Dsasamuka adalah raja kerajaan Alengka. Karena jatuh hati pada Sinta, Rahwana menculik Sinta, sehingga menimbulkan perang besar. Dalam bentuk wayang kulit, Rahwana digambarkan sebagai raksasa bertubuh besar dan garang. Dasamuka biasa dipakai simbol keangkaramurkaan. Salah satu bentuk keangkaramurkaannya adalah menculik Dewi Sinta yang telah menjadi isteri Rama.
Awal penculikan Sinta terjadi ketika Sinta tertarik pada kijang emas penjilmaan Kala Marica, abdi terkasih dari Dasamuka yang sengaja ditugasi menggoda Sinta. Sinta dalam cerpen “Dasamuka” Djajus Pete menyimpang dari cerita aslinya. Sinta justru jatuh cinta pada penculiknya hingga hamil. Sedang kulit wayang Dasamuka yang dimainkan dalang ternyata bahannya terbuat dari kulit seorang bramacorah yang mati dikeroyok massa.
Untuk menyangatkan sifat angkara murka, pengarang tidak cukup membandingkan dengan Dasamuka. Dasamuka sebenarnya sudah dapat mewakili keangkaramurkaan. Untuk lebih menyangatkan lagi digambarkan bahwa kulit bahan Dasamuka dibuat dari kulit residivis yang dihakimi massa. Peristiwa ini menuerut rahus (2001:26) merupakan gambaran ketidakpercayaan masyarakat kepada penegak hukum, sehingga mereka harus main hukum sendiri. Dasamuka yang jahat akan tampak lebih jahat. Kijang emas penjilmaan Kala Marica gambaran dari materi duniawi, sedang Sinta mewakili dunia wanita. Dengan demikian cerita itu dapat dimaknai bahwa umumnya wanita itu mudah tergoda oleh harta benda. Jadi tidak mustahil Sinta yang mewakili wanita dapat jatuh hati dengan dasamuka, karena sebenarnya pemilik kijang emas itu adalah Dasamuka.

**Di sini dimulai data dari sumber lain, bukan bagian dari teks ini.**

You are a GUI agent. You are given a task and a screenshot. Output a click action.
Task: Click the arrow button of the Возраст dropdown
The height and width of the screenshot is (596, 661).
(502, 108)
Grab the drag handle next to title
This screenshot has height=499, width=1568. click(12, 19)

Dalam cerita Dasamuka yang sudah dibeli oleh penonton dengan uang hasil iuran, dihancurkan beramai-ramai. Namun muncul Dasamuka yang baru dengan karakter yang sama tetapi wajah yang berbeda. Sebagai simbol kejahatan dan keangkaramurkaan, peristiwa itu menyiratkan bahwa kejahatan itu selalu ada di dunia ini. Kejahatan yang satu dimusnahkan, akan muncul kejahatan yang lain, dalam bentuk yang lain.

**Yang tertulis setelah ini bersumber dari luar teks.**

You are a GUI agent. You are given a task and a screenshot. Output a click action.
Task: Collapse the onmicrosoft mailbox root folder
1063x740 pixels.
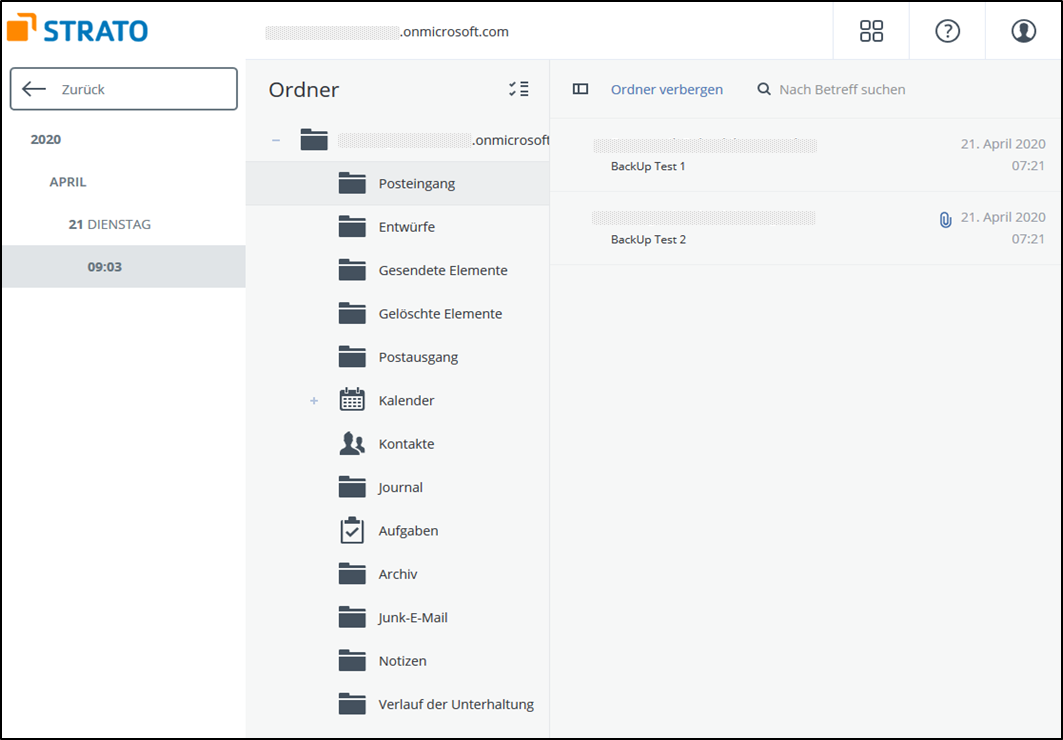(275, 140)
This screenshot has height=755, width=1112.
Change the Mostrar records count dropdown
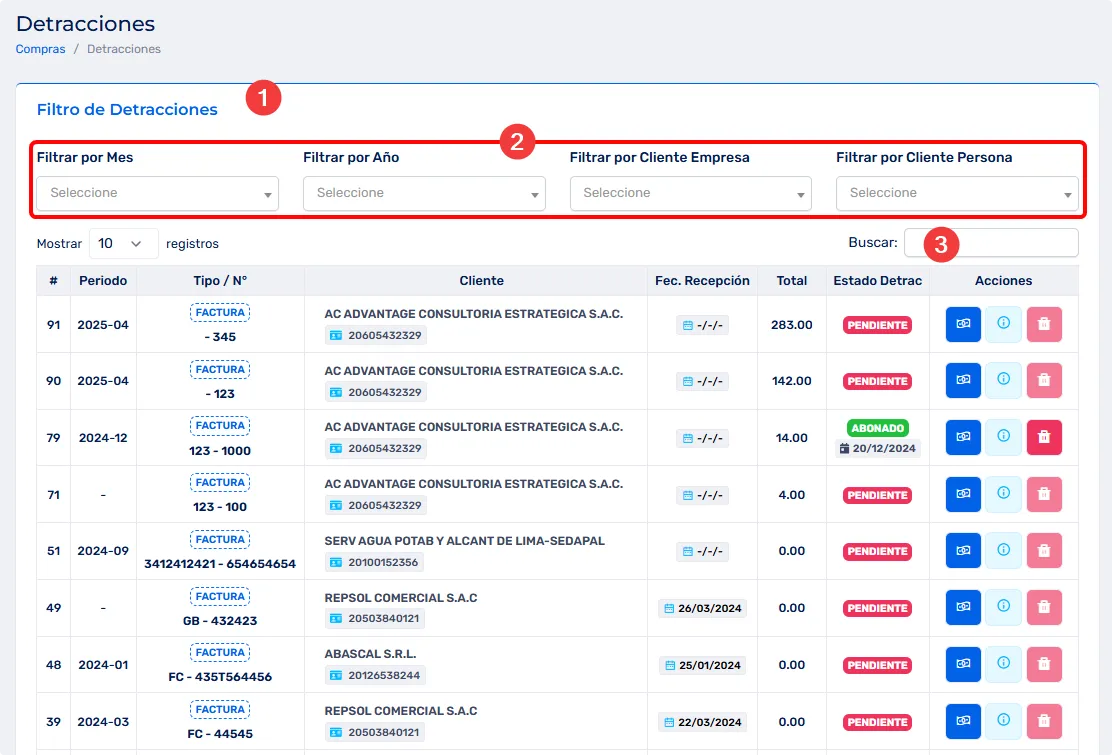(124, 243)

c. Unsur Simbolis dalam “Kakus”
Kakus adah tempat tempat penampungan tinja. Mendengar kata ‘kakus’ mengacu pada suatu yang menjijikkan dengan bau yang sangat tidak sedap. Orang akan menjauhi tempat itu kecuali saat buang hajat. Apabila ada orang mau berkutat demgan isi kakus, tentu karena terpaksa seperti yang dilakukan oleh Jan Ganco, Dul Belong, dan Man Ireng. Mereka bertiga bersusah payah menguras kakus Parikah untuk mendapatkan uang emas yang jatuh ke dalamnya. Mereka bertiga ingin mendapatkan keuntungan dari jerih payahnya itu. Namun usahanya termnyata sia-sia.
Ada sesuatu kekuatan yang tidak dapat diatasi oleh Jan Ganco dan kedua temannya, yaitu pemerasan dari penguasa. Tiga keping emas yang mereka dapatkan dari berlepotan tinja ternyata habis karena diperas oleh beberapa oknum, termasuk lurah. Karena kecewa tiga kepng uang emas itu dimasukkan kembali ke dalam kakus, dan ditimbun dengan tinja. Cara ini ditempuh oleh Jan Ganco dan kedua temannya. Tentu saja jalan ini bukan jalan yang terbaik, tetapi jalan yang menyakitkan bagi Jan Ganco dan kedua temannya. Namun tidak ada pilihan lain.
Jan Ganco, Dul Belong, dan Man Ireng adalah simbol rakyat kecil yang selalu dijadikan sapi perahan. Mereka bertiga harus bekerja keras untuk mendapatkan tiga keping emas itu, sementara pihak lain yang tidak ikut campur justru menginginkan bagian yang jauh lebih besar. Sebagai rakyat kecil mereka tidak mempunyai kekuatan untuk melawan.
d. Unsur Simbolis dalam “Kreteg Emas Jurang Gupit”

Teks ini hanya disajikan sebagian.